One of New Orleans’ two Western Conference All-Stars is out for the remainder of the season, but if you sense a feeling of positivity around the Pelicans right now, there’s a good reason. At 31-26 with 25 games remaining, New Orleans is well above .500 coming out of the All-Star break for the first time in seven years. Even in their most recent playoff season of 2014-15, the Pelicans were just a game over the break-even mark at the midseason hiatus. They were 20-33 and 23-34 at this stage during the previous two campaigns, respectively.

“Obviously we’re still in a dogfight for the playoffs, but we put ourselves in a (better) position,” said Pelicans third-year head coach Alvin Gentry, “where the last couple years we’ve been trying to dig ourselves out of a hole, because of the injury situation and the things that are going on. Obviously losing DeMarcus (Cousins) is a huge loss, but my message to the team is we can still accomplish what we set out to do.”

After going just 1-5 in the first six games without Cousins, New Orleans posted victories over Brooklyn, Detroit and the Lakers entering the All-Star break. It’s the franchise’s longest winning streak to close the unofficial first half of the season since the Southwest Division-winning squad of 2007-08 won four in a row.

“We ended on a winning streak. That feels really good, to come out of the break with that energy and motivation,” Pelicans guard Jrue Holiday said after Wednesday’s practice.

“We played with pace, unselfishness,” fellow starting guard Rajon Rondo said. “We had a lot of high-assist games. When guys are sharing the ball, it gives the entire team energy.”

New Orleans dished out 31 and 35 assists in the wins over Detroit and the Lakers, the 16th and 17th times the Pelicans have achieved their game-to-game goal of posting 30 in that category. They are 11-6 when they reach that plateau this season, with most of those losses coming against elite opponents including Golden State, Houston and Toronto (twice).

Holiday added that getting some time away from the game was a plus for players, who are already more than two-thirds of the way through the 82-game schedule.

“I think there’s a little juice there,” Holiday said.” Going to the destinations of your choice was awesome. I got to spend time with my family, got to sleep, get away from basketball. It’s always good to just unwind.”

One Pelicans player who didn’t enjoy an extended break was Anthony Davis, who put up All-NBA numbers in the final three New Orleans games prior to his fifth straight All-Star trip. Davis averaged 41.3 points, 14.0 rebounds and 2.3 blocks for New Orleans, while shooting an efficient 58 percent from the field.
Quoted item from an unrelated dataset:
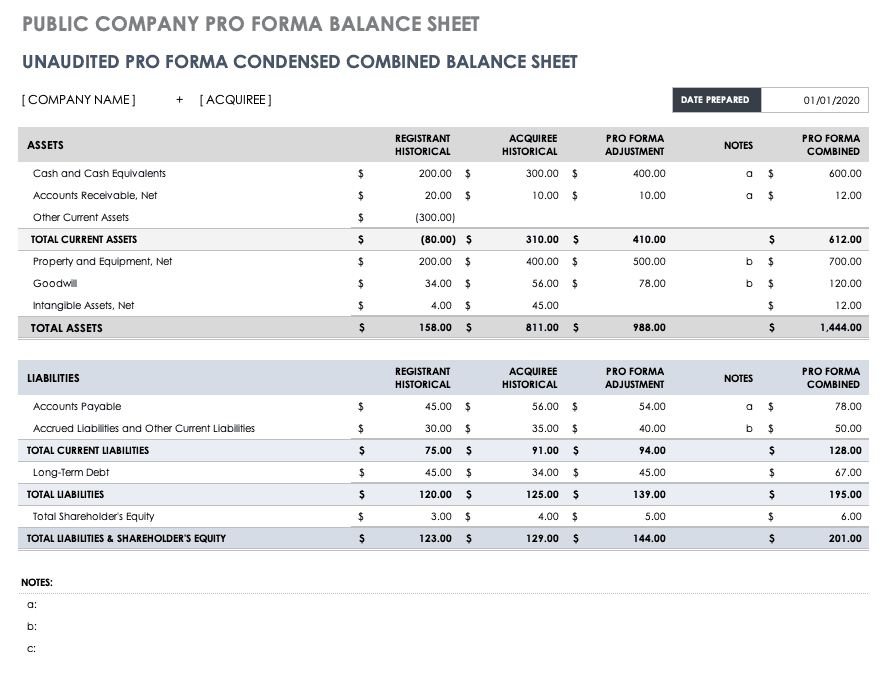This screenshot has height=679, width=889.
Task: Select Total Assets Pro Forma Combined 1,444.00
Action: click(x=840, y=328)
He capped his first-half schedule by going for 42 and 15 against the Lakers, shooting 15/18 from the floor (83 percent).  

“He might beg to differ (from his perspective), but it looked effortless,” Rondo said, when asked what was most impressive about Davis’ three-game stretch. “It didn’t look like he was forcing anything. All the shots he took were great shots. (Also) the intangibles he plays with – changing shots, setting picks, talking defensively. He (scored) 40, but he did a lot of other things as well.”
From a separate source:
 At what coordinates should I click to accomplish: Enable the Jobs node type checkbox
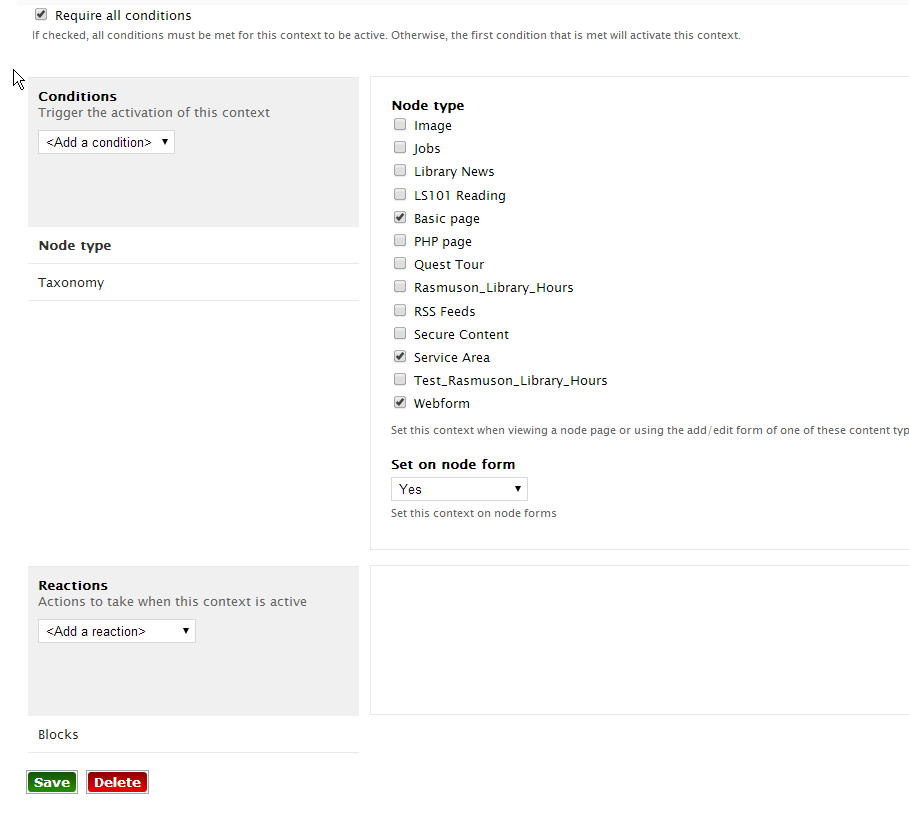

New Orleans has also benefited from the early-February trade acquisition of forward Nikola Mirotic, who averaged 19.3 points and 11.7 rebounds in the three games, appearing to become increasingly comfortable with his new team.
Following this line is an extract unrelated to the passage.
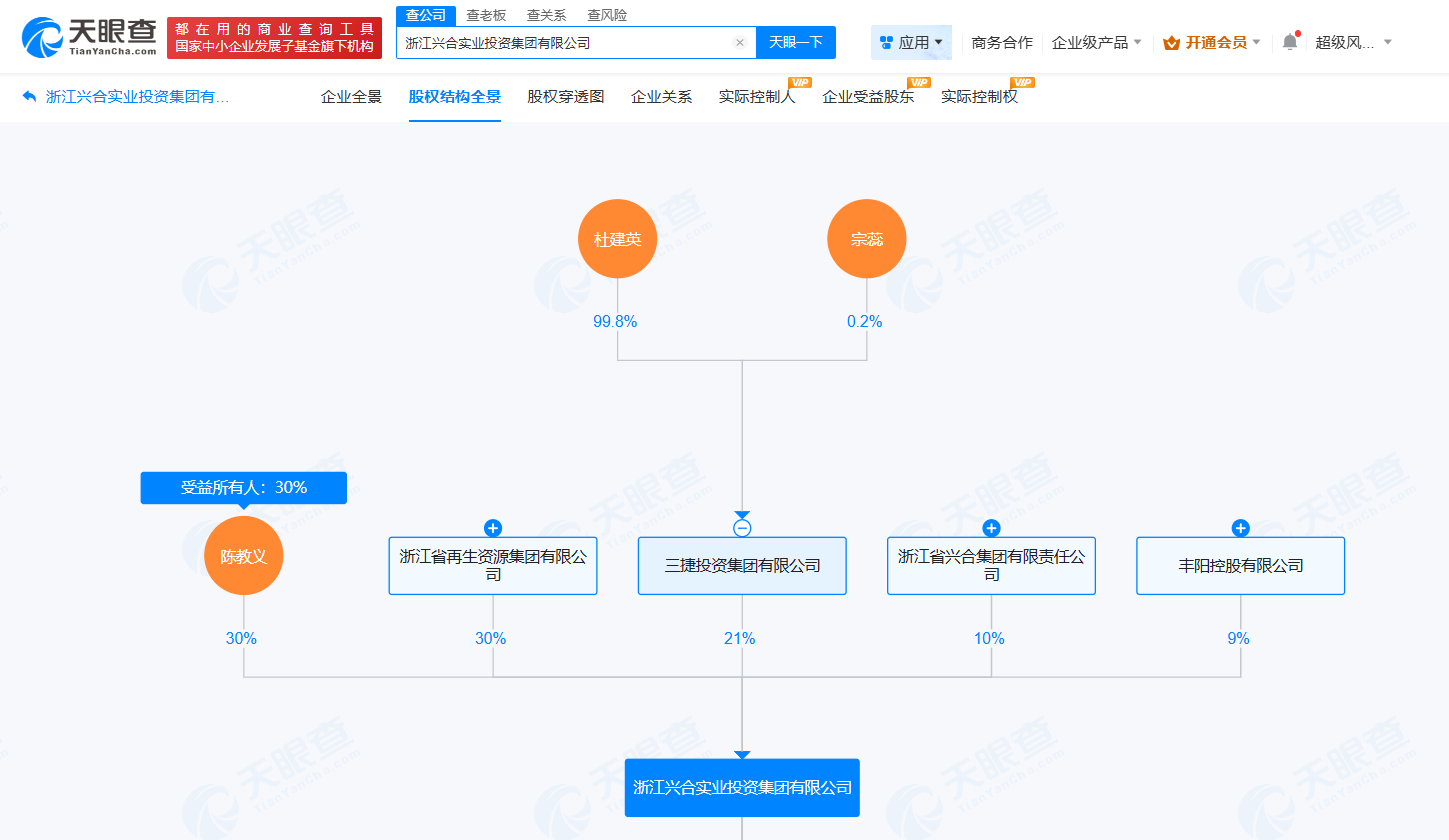1449x840 pixels.
Task: Click the 开通会员 crown icon
Action: (x=1170, y=42)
Rondo noted Wednesday that although New Orleans made noticeable strides prior to the All-Star break, the Pelicans have more room for improvement. In a West that features an extremely tight race – there are only 4.5 games separating third-place San Antonio from No. 10 Utah – every night will carry significant importance.

“We’re still figuring it out. It’s going to take some time,” Rondo said. “But we’re playing better. We’re winning games we’re supposed to win.”